Introduction to Nanosatellite Engineering (Experiential Course)
Instructors: Prof. Xun Huang
Target student group: This course will open to senior year students enrolled into the Mechanical and Aerospace course.
Quota: 10 students
This course will introduce the fundamental concepts of CubeSat – a class of nanosatellite with standardized unit size of 10x10x10 cm.
As an experiential course, a number of labs have been prepared with a different focus on orbits dynamics, analysis of control and thermal subsystems. Every student should finish fundamental labs (~2 weeks each) individually, and organize a group, select and complete two advanced lab topics (~3 weeks each).
The course shall offer students with both hands-on experience software simulation and hardware implementation. The topics in this course are introduced with mathematical derivations and case studies. After taking this course, we hope students will understand the fundamentals of satellite engineering and grasp the usage of common engineering design tools, such as MATLAB Aerospace blockset and CubeSat IMU hardware; and therefore gain the capability to attend astronautics related international competitions, such as GTOC in the near future.
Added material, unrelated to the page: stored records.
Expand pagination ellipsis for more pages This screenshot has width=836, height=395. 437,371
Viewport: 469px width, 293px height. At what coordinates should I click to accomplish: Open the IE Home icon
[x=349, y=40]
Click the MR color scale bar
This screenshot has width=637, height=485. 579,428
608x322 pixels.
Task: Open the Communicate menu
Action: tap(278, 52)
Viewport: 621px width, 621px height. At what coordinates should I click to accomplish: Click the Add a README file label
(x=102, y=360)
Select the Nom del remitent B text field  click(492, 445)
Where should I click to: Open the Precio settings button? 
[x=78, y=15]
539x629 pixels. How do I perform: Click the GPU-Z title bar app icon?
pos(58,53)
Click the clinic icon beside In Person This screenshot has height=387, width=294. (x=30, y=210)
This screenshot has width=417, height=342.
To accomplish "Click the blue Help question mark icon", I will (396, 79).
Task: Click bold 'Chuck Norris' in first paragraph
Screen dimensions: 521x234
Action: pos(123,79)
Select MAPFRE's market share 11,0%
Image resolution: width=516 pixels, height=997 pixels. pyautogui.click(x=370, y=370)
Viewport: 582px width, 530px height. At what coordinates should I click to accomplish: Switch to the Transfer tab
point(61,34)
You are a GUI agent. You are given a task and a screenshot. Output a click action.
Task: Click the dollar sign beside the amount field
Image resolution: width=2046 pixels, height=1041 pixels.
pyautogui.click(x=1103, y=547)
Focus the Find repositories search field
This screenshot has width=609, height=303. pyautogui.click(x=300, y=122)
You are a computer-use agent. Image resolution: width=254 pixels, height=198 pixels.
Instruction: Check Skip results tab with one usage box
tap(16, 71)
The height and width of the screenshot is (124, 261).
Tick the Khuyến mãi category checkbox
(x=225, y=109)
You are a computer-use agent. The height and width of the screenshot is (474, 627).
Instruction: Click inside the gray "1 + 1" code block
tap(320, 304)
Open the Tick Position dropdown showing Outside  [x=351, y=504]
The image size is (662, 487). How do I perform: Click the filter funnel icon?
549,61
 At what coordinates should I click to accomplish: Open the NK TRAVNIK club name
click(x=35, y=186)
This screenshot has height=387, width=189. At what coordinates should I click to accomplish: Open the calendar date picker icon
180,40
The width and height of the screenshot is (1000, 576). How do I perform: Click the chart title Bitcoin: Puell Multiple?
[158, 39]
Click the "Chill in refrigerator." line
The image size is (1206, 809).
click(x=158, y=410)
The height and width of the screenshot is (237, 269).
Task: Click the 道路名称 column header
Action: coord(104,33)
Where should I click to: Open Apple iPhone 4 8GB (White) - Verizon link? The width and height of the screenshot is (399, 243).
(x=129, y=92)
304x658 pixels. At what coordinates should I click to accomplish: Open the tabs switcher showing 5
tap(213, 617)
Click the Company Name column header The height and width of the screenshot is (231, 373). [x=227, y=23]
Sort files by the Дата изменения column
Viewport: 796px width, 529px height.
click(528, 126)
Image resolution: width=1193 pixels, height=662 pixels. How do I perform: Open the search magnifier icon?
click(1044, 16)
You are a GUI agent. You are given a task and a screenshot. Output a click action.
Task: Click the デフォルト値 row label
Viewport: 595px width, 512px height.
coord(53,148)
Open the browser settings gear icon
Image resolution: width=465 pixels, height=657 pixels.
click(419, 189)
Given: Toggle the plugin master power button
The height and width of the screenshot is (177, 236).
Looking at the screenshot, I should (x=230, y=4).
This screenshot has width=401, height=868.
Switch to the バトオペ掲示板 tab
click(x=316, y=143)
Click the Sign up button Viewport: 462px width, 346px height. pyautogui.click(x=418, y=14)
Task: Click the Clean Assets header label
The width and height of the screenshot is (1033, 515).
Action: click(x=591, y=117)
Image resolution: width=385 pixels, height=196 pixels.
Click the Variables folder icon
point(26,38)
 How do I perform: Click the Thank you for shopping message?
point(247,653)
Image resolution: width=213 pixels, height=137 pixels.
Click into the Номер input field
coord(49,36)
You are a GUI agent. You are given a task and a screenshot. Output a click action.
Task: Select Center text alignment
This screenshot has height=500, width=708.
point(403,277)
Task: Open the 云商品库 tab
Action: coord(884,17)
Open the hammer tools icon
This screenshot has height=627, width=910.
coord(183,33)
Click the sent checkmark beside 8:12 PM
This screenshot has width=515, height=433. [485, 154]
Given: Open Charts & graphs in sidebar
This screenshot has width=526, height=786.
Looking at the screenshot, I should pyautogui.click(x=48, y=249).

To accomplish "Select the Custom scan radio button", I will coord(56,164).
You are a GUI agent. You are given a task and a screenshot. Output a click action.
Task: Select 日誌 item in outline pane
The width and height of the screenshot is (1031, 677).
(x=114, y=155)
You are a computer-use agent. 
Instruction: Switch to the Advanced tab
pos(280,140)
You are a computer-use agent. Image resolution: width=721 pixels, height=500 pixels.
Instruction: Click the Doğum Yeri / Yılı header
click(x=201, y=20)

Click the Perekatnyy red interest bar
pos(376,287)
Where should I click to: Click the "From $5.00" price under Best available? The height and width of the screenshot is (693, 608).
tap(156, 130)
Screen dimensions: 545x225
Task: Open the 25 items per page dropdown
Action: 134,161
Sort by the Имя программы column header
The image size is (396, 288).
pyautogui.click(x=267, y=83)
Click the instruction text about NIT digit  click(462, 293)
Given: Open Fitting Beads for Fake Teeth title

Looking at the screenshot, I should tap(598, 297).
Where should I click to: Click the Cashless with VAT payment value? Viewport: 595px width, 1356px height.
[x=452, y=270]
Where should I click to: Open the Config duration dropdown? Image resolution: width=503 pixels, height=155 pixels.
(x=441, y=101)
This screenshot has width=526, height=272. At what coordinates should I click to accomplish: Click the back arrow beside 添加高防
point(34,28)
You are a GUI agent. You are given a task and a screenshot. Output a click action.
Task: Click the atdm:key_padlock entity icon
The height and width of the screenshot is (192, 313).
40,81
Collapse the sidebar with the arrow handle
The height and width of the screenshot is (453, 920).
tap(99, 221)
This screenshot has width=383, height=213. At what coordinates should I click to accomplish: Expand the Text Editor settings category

1.Mathematics vector manipulation
2.Classical mechanics and electronics
Week 1, Introduction to nanosatellite: specifications and subsystems.
Students split into two groups for lab, and set up lab time with the TA (should minimize the interference of research inside the room).
Week 2, MATLAB basics: numerical computing environment, array manipulation, data visualization.
Lab starts this week.
Week 3 – 4, CubeSat systems: Princeton Satellite Systems CubeSat Toolbox for MATLAB
Ppt for each week?
Week 5 – 6, Orbital mechanics: Keplerian orbits simulation using GMAT (General Mission Analysis Tool)
Week 7 – 12:
W7-W8, 4 lectures introduce each option
- option 1, Space thermal environment: thermal radiations, radiation pressure, and solar power;
- option 2, Control: space debris removal;
- option 3, Orbital mechanics: Halo orbits (three-body systems);
- option 4, CubeSat Inertial Measurement Unit (IMU): strapdown inertial navigation;
Rationale for the course
The philosophy behind this experiential course is to change the existing examination-orientated learning culture into an innovation-nurturing culture. The emphasis on the mathematical derivation accompanied by hands-on implementation is to demonstrate the connections between mathematics and astronautic engineering systems. The message to convey is that their analytical skills obtained in classroom would offer them freedom to create real spaceship engineering systems; hence the necessity to consolidate their analytical skills. This course also aims to stimulate the interests in engineering topics through exposure to nanosatellite technologies. We have prepared a number of interesting lab topics, such as:
1.MATLAB fundamentals (required, basic tool)
2.Orbit dynamics simulation using GMAT (General Mission Analysis Tool) (required, basic tool)
3.Experiential study of CubeSat toolbox (required, basic tool)
4.CubeSat thermal analysis (optional, thermal analysis)
5.Space debris active removal design (optional, control and dynamics)
6.ArduSat hardware study (optional, IMU hardware programming)
1.Mathematics: vector manipulation
2.Classical mechanics: point mass dynamics
3.basic programming skills: MATLAB
4.control theory: system type, space-state systems
Course ILOs (Intended Learning Outcome)
C-ILO1: Introduction to space environment
C-ILO2: State variable models
C-ILO3: Orbit perturbation
C-ILO4: MATLAB programming
C-ILO5: Mathematical derivation from first principle. Identification of factors / parameters which are significant. Making appropriate simplifying assumptions.
C-ILO6: Mathematical modelling of engineering systems.
This experiential course is graded as “A-F”. 50% from the basic 3 labs (during W1-W6) and 50% from the final large project (during W7-W12). TA will evaluate and mark the basic lab reports. Students need to present their large project work in the end of this course and peer review will mark this part.